PROFESSOR: That's a very good question. In order to answer that question, we need to actually work out the Heisenberg uncertainty relation. So the question is, look, this is some choice of uncertainty. You could have chosen some other definition of uncertainly. We could have considered the expectation value of x to the fourth minus x to the fourth and taken the fourth root of that. So why this one?

And one answer is, indeed, the uncertainty relation works out quite nicely. But then I think important to say here is that there are many ways you could construct quantities. This is a convenient one, and we will discover that it has nice properties that we like. There is no God given reason why this had to be the right thing. I can say more, but I don't want to take the time to do it, so ask in office hours. OK, good.

The second part of your question was why does the Heisenberg relation work out nicely in terms of these guys, and we will study that in extraordinary detail. We'll see that. So we're going to derive it twice soon and then later. The later version is better.

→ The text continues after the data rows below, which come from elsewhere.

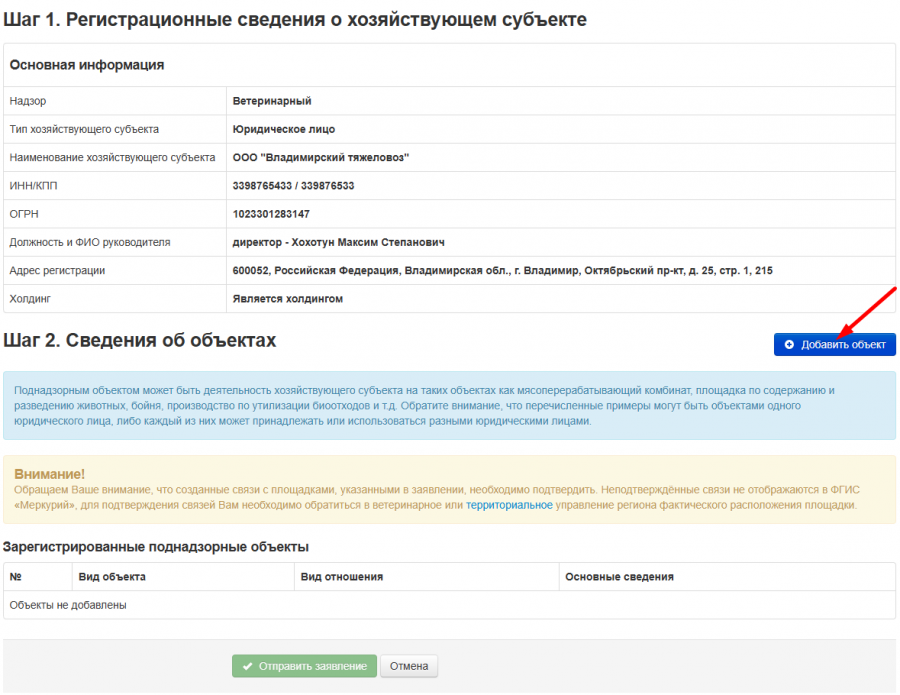The width and height of the screenshot is (900, 695).
Task: Select the Юридическое лицо subject type value
Action: [x=283, y=129]
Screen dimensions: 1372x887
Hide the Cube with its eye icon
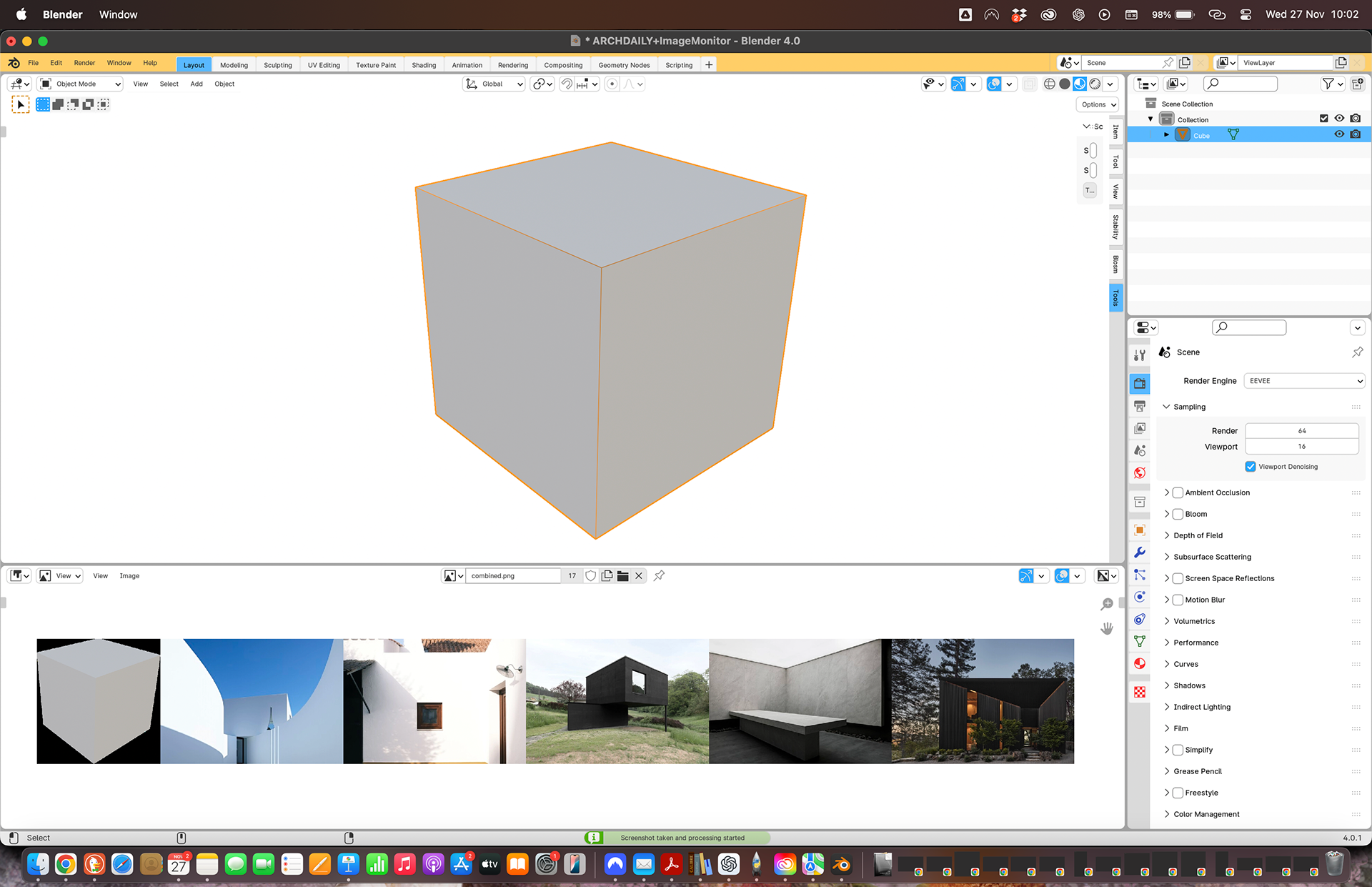click(1339, 135)
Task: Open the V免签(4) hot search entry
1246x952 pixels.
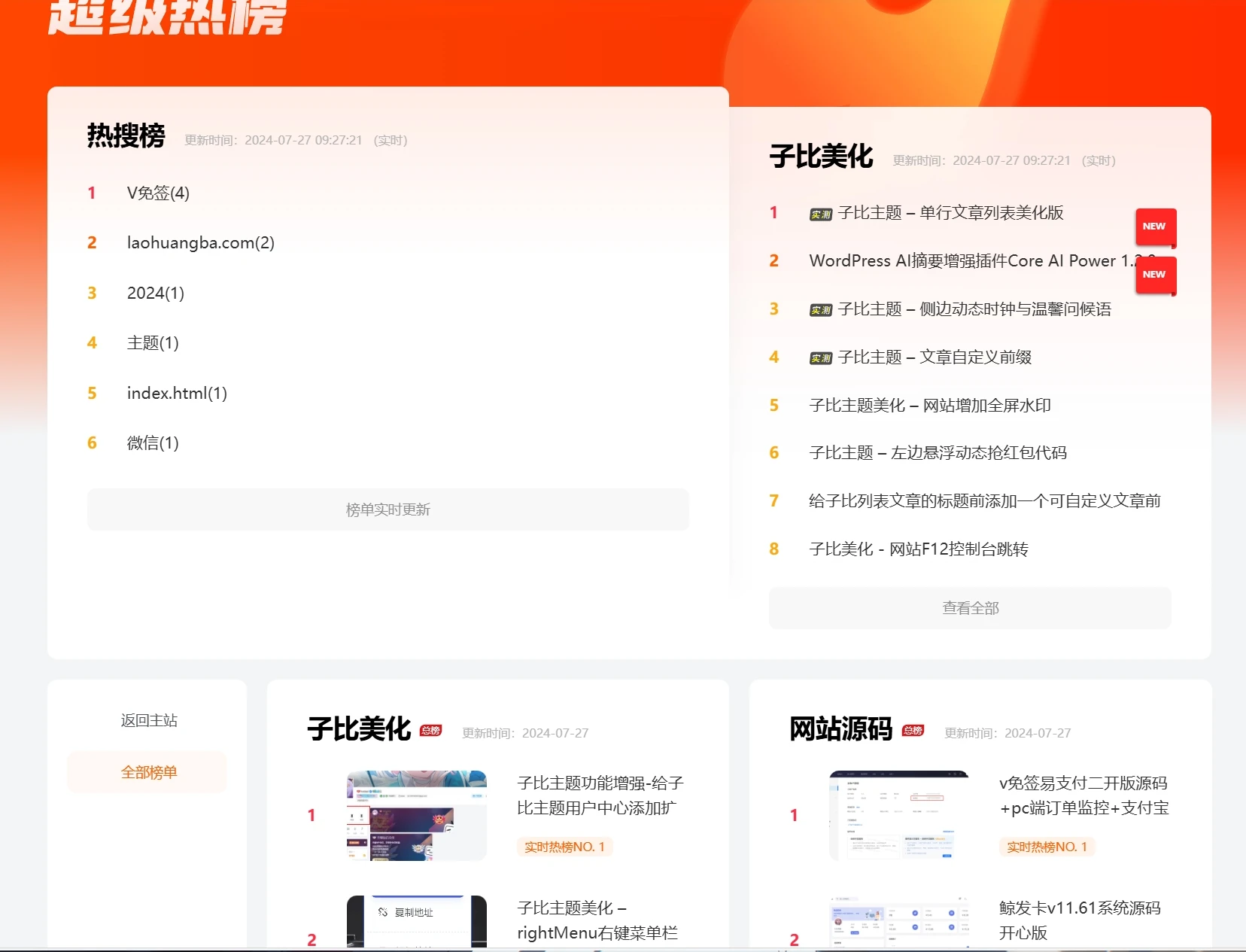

So let me work out some examples. Or actually, I'm going to skip the examples in the interest of time. They're in the notes, and so they'll be posted on the web page. By the way, the first 18 lectures of notes are posted. I had a busy night last night.

So let's come back to computing expectation values for momentum. So I want to go back to this and ask a silly-- I want to make some progress towards deriving this relation. So I want to start over on the definition of the expected value of momentum. And I'd like to do it directly in terms of the wave function.

So how would we do this? So one way of saying this is what's the average value of p. Well, I can phrase this in terms of the wave function the following way. I'm going to sum over all positions dx. Expectation value of x squared from minus infinity to infinity. And then the momentum associated to the value x.

So it's tempting to write something like this down to think maybe there's some p of x. This is a tempting thing to write down. Can we? Are we ever in a position to say intelligently that a particle-- that an electron is both hard and white?

AUDIENCE: No.

PROFESSOR: No, because being hard is a superposition of being black and white, right? Are we ever in a position to say that our particle has a definite position x and correspondingly a definite momentum p. It's not that we don't get too. It's that it doesn't make sense to do so. In general, being in a definite position means being in a superposition of having different values for momentum.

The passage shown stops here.